Una de ellas es que algunos bancos permiten a sus clientes, tras realizar una compra, dividir el monto de consumo en cuotas. De esta manera, pagaría una tasa de interés entre 30% y 50%. Eyzaguirre recomienda pagar la deuda hasta en tres cuotas bajo esta modalidad.

La segunda opción es acceder a un préstamo personal, con una tasa de interés que puede ser entre 20% y 15%, para pagar la deuda de la tarjeta de crédito.

“Cuando uno paga en cuotas es demasiado caro. En esos casos, yo preferiría tomar un préstamo personal, que pueden tener tasas por debajo del 20%, lo cual es menos de la mitad de lo que te cobra en promedio una tarjeta por hacer compras en establecimientos”, añade Carrillo.

PRESUPUESTO PARA DEUDAS

Por otro lado, Carrillo señala que una persona debería destinar la tercera parte de sus ingresos como máximo para pagar sus deudas. Caso contrario, podría ser un síntoma de sobreendeudamiento.

“Si su sueldo es de S/5.000, debería destinar máximo S/1.500 a pagar sus deudas”, subraya.

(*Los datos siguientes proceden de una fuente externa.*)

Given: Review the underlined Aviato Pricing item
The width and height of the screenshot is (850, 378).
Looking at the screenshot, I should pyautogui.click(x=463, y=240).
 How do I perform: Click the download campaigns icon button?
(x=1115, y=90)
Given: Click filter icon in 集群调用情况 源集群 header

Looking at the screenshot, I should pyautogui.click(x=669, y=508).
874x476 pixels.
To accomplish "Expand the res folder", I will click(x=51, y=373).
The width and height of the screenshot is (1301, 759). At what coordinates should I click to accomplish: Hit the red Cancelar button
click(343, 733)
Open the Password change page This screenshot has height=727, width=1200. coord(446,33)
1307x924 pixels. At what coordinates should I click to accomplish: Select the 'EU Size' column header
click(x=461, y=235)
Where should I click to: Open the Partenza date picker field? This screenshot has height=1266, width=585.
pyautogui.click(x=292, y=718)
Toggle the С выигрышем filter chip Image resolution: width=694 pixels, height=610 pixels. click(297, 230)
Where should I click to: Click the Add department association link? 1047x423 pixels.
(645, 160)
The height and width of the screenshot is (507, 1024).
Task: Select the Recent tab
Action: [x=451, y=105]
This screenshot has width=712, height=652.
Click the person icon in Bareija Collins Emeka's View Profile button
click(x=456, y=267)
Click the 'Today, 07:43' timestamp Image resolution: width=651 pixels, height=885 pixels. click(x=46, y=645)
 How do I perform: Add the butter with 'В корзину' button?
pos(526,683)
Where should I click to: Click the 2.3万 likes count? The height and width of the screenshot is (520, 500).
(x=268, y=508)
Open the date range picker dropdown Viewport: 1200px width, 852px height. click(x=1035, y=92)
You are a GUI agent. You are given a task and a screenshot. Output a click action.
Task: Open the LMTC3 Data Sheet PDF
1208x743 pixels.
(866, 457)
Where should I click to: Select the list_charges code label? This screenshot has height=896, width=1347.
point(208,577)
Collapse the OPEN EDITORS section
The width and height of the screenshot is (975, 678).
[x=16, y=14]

En el caso de los créditos hipotecarios, sugiere destinar hasta un 40% de los ingresos.

SEPA MÁS

¿Qué ocurre si se deja de pagar la deuda?

En caso una persona incumpla con el pago de una deuda, la entidad lo reportará a una central de riesgo. “Si tienes un reporte negativo, nadie va a querer darte préstamo posteriormente porque eres una persona que no ha podido cumplir con sus obligaciones”, afirma Eyzaguirre.